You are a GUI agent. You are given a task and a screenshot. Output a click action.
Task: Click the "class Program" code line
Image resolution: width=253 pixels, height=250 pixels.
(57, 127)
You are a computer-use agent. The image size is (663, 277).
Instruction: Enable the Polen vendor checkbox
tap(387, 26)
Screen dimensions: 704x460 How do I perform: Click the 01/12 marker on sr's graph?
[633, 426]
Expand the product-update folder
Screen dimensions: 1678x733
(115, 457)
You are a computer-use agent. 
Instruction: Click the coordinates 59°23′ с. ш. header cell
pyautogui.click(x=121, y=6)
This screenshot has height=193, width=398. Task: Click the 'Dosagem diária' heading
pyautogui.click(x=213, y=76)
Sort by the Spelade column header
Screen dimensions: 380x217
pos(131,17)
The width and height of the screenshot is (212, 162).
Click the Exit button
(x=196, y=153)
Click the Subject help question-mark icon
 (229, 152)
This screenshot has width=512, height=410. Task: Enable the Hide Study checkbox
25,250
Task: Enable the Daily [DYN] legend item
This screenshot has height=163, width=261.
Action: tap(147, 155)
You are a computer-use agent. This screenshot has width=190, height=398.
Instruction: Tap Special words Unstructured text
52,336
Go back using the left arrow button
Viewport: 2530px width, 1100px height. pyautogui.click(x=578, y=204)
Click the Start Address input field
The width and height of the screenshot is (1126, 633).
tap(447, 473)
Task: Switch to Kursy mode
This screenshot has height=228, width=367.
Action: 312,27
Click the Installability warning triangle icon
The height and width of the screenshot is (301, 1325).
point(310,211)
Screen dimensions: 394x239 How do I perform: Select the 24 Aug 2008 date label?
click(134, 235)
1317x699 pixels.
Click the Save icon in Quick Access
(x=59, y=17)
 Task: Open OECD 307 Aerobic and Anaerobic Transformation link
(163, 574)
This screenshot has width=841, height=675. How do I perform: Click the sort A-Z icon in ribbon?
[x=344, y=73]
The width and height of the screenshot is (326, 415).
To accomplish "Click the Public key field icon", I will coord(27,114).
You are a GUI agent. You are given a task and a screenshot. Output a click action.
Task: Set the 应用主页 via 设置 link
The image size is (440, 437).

◆ ◆ ◆

Problem statement -
Start at the first line of the entries above. Set down each line exactly through the one with "You are a computer-use agent. The", and stop there.

Answer for the task -
You are a GUI agent. You are given a task and a screenshot. Output a click action.
Task: Click the "class Program" code line
Image resolution: width=253 pixels, height=250 pixels.
(57, 127)
You are a computer-use agent. The image size is (663, 277).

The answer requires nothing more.